• _TASK STATEMENT_: The data are to be restated in full, exactly as presented.

++++++++

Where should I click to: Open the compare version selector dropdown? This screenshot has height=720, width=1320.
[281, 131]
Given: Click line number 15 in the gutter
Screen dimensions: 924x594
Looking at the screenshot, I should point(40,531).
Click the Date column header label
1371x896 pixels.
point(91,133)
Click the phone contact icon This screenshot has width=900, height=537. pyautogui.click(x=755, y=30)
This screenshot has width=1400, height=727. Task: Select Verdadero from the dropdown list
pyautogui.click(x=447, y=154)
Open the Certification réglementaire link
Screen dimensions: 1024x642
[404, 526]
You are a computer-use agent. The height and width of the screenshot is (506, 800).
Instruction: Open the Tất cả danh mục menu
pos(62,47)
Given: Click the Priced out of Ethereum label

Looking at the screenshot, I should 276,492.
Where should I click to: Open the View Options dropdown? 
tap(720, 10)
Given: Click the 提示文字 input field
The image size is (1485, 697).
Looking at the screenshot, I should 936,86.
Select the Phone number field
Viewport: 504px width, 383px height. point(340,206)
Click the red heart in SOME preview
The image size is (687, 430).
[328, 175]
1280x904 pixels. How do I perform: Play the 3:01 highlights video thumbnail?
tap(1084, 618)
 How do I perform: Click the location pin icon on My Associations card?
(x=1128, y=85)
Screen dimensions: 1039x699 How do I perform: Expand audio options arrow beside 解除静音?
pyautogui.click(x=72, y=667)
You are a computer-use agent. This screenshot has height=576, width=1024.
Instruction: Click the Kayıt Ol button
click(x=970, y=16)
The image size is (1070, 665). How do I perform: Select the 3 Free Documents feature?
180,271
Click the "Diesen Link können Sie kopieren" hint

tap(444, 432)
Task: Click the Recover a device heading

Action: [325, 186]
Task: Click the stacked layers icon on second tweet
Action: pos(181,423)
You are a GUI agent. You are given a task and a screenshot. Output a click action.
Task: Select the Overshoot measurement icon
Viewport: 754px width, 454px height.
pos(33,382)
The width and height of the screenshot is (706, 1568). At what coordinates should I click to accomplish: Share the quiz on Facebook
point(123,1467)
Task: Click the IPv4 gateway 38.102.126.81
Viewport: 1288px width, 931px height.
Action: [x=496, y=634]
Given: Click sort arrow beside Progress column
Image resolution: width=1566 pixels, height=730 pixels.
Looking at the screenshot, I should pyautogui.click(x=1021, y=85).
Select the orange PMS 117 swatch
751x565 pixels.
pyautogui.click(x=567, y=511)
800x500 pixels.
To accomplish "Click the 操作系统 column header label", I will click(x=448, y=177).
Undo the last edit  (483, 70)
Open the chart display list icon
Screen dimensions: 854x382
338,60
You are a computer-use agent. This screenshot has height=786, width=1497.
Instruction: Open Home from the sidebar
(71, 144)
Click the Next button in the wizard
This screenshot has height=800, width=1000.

++++++++

• _EXERCISE RESPONSE_:
Where should I click to: Open the compare version selector dropdown? This screenshot has height=720, width=1320.
[281, 131]
Given: Click line number 15 in the gutter
Screen dimensions: 924x594
Looking at the screenshot, I should point(40,531).
Click the Date column header label
1371x896 pixels.
point(91,133)
Click the phone contact icon This screenshot has width=900, height=537. pyautogui.click(x=755, y=30)
This screenshot has width=1400, height=727. Task: Select Verdadero from the dropdown list
pyautogui.click(x=447, y=154)
Open the Certification réglementaire link
Screen dimensions: 1024x642
[404, 526]
You are a computer-use agent. The height and width of the screenshot is (506, 800).
Instruction: Open the Tất cả danh mục menu
pos(62,47)
Given: Click the Priced out of Ethereum label

Looking at the screenshot, I should 276,492.
Where should I click to: Open the View Options dropdown? 
tap(720, 10)
Given: Click the 提示文字 input field
The image size is (1485, 697).
Looking at the screenshot, I should 936,86.
Select the Phone number field
Viewport: 504px width, 383px height. point(340,206)
Click the red heart in SOME preview
The image size is (687, 430).
[328, 175]
1280x904 pixels. How do I perform: Play the 3:01 highlights video thumbnail?
tap(1084, 618)
 How do I perform: Click the location pin icon on My Associations card?
(x=1128, y=85)
Screen dimensions: 1039x699 How do I perform: Expand audio options arrow beside 解除静音?
pyautogui.click(x=72, y=667)
You are a computer-use agent. This screenshot has height=576, width=1024.
Instruction: Click the Kayıt Ol button
click(x=970, y=16)
The image size is (1070, 665). How do I perform: Select the 3 Free Documents feature?
180,271
Click the "Diesen Link können Sie kopieren" hint

tap(444, 432)
Task: Click the Recover a device heading

Action: [325, 186]
Task: Click the stacked layers icon on second tweet
Action: pos(181,423)
You are a GUI agent. You are given a task and a screenshot. Output a click action.
Task: Select the Overshoot measurement icon
Viewport: 754px width, 454px height.
pos(33,382)
The width and height of the screenshot is (706, 1568). At what coordinates should I click to accomplish: Share the quiz on Facebook
point(123,1467)
Task: Click the IPv4 gateway 38.102.126.81
Viewport: 1288px width, 931px height.
Action: [x=496, y=634]
Given: Click sort arrow beside Progress column
Image resolution: width=1566 pixels, height=730 pixels.
Looking at the screenshot, I should pyautogui.click(x=1021, y=85).
Select the orange PMS 117 swatch
751x565 pixels.
pyautogui.click(x=567, y=511)
800x500 pixels.
To accomplish "Click the 操作系统 column header label", I will click(x=448, y=177).
Undo the last edit  (483, 70)
Open the chart display list icon
Screen dimensions: 854x382
338,60
You are a computer-use agent. This screenshot has height=786, width=1497.
Instruction: Open Home from the sidebar
(71, 144)
Click the Next button in the wizard
This screenshot has height=800, width=1000.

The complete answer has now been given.